Work instructions
Pictures aside, can you reproduce the records word for word?

Top of Study material

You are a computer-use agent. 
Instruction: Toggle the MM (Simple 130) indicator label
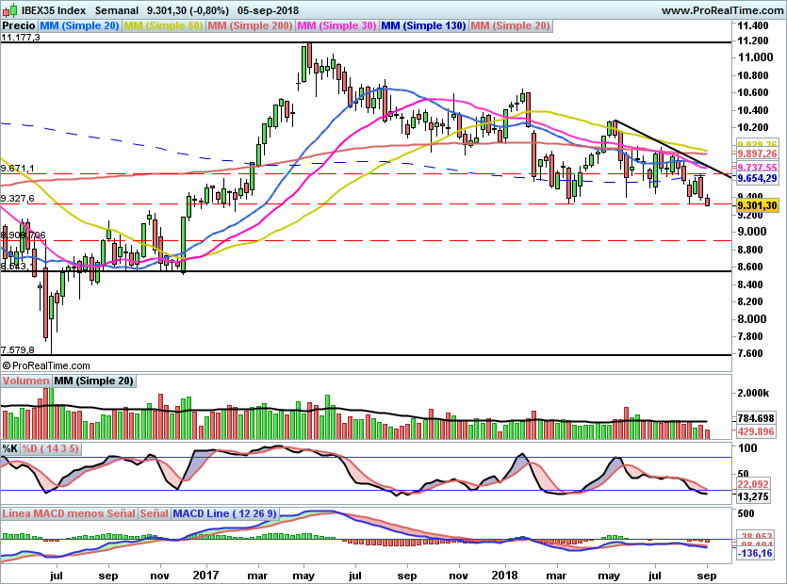tap(423, 26)
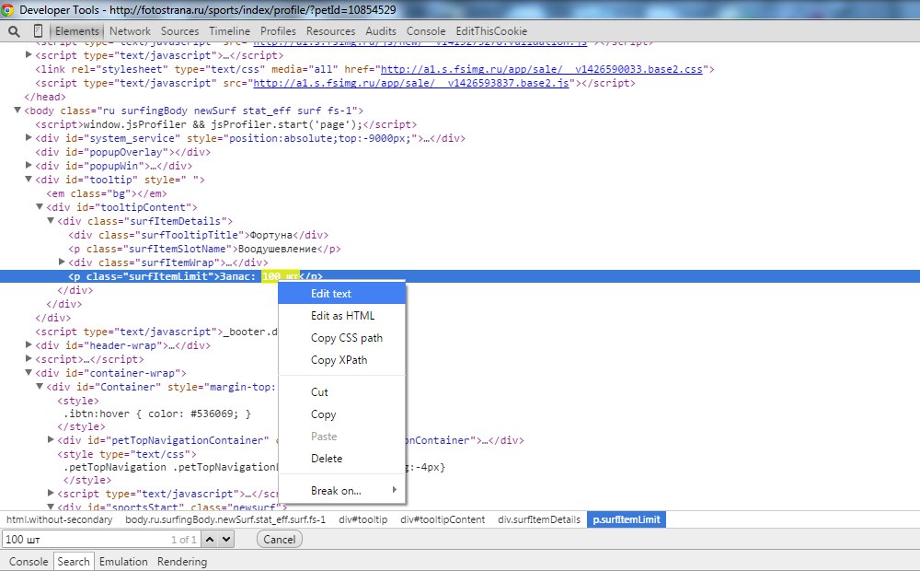Expand the surfItemWrap div node
The width and height of the screenshot is (920, 571).
pos(62,262)
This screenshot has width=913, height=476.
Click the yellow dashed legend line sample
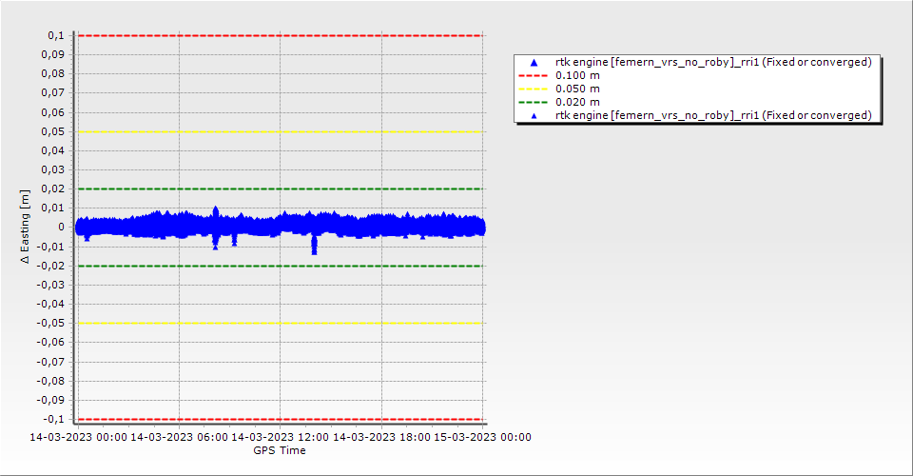pyautogui.click(x=533, y=89)
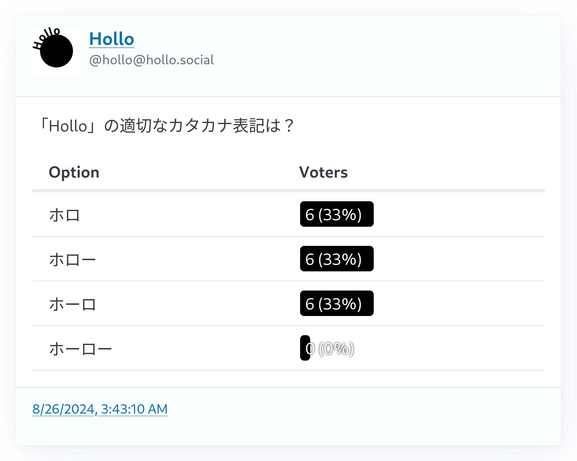
Task: Select the ホロー poll option
Action: click(x=73, y=260)
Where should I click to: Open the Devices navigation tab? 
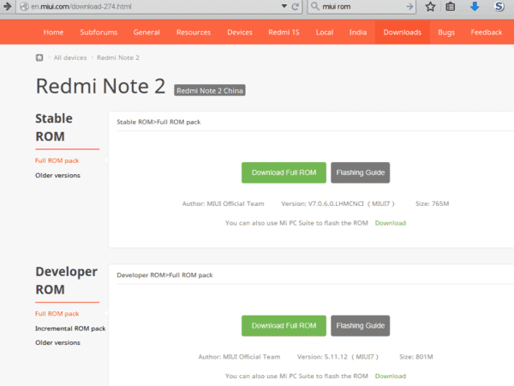point(240,33)
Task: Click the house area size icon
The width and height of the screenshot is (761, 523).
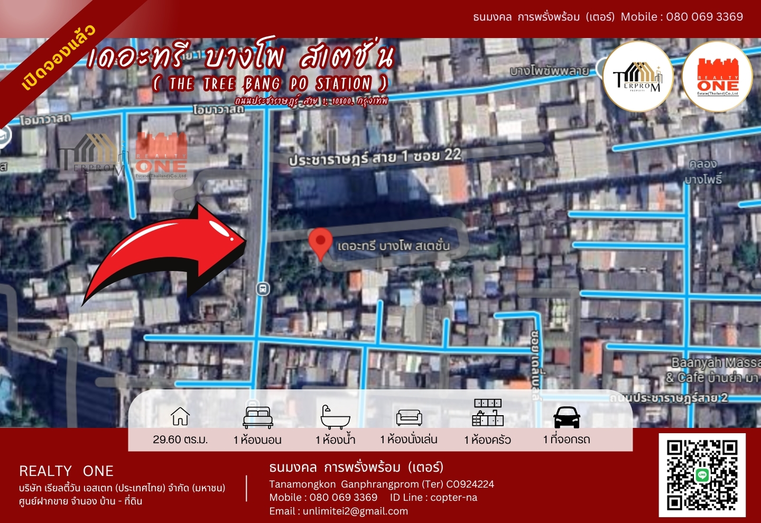Action: tap(180, 416)
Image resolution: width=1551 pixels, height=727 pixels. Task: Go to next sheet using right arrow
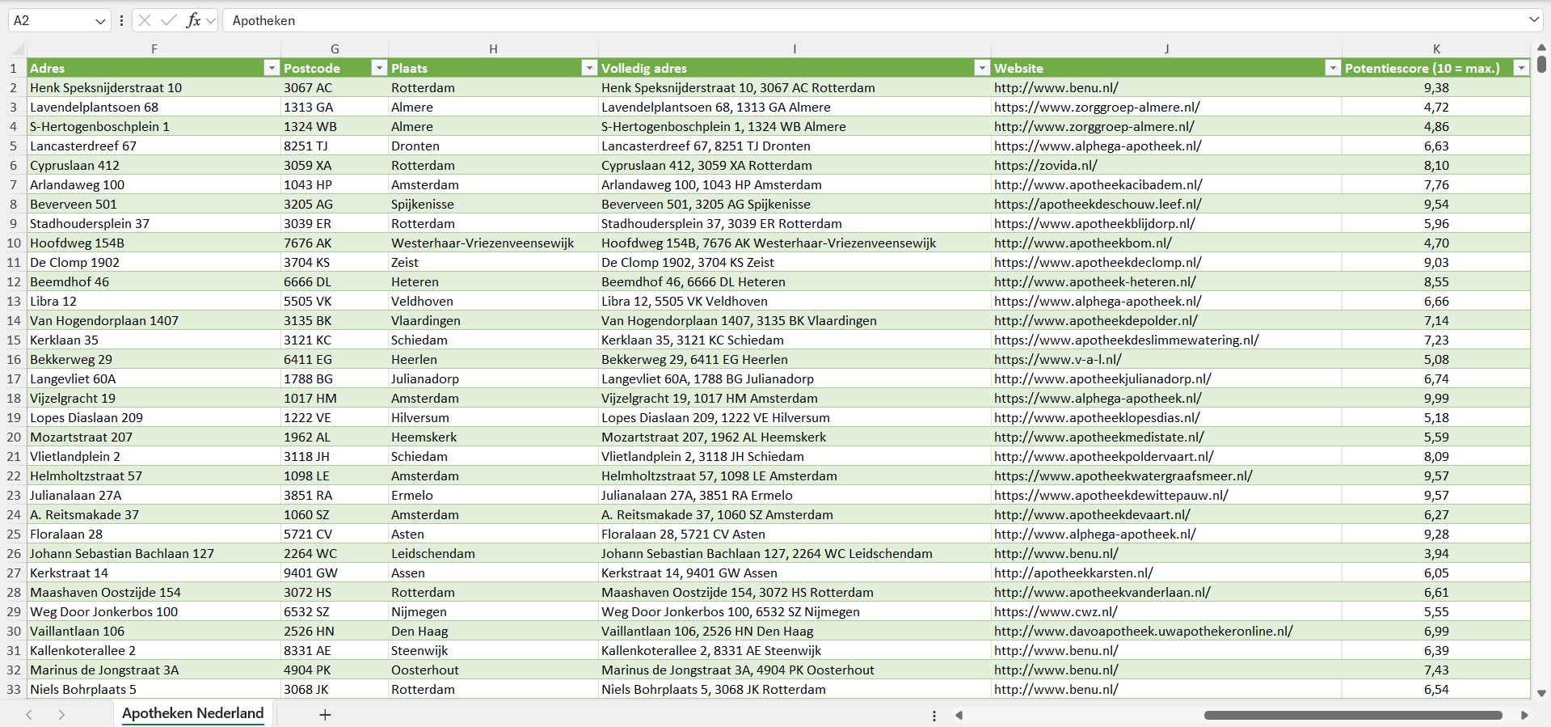(x=61, y=715)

Bottom of Study material

Written reply
You are a computer-use agent. 
Instruction: Toggle the MM (Simple 130) indicator label
tap(423, 26)
Expand the surfItemWrap div node
The width and height of the screenshot is (920, 571).
pos(62,262)
This screenshot has width=913, height=476.
Click the yellow dashed legend line sample
pyautogui.click(x=533, y=89)
Task: Select the ホロー poll option
Action: click(x=73, y=260)
Where should I click to: Open the Devices navigation tab? 
point(240,33)
Task: Click the house area size icon
The width and height of the screenshot is (761, 523).
Action: tap(180, 416)
Image resolution: width=1551 pixels, height=727 pixels. Task: Go to next sheet using right arrow
(x=61, y=715)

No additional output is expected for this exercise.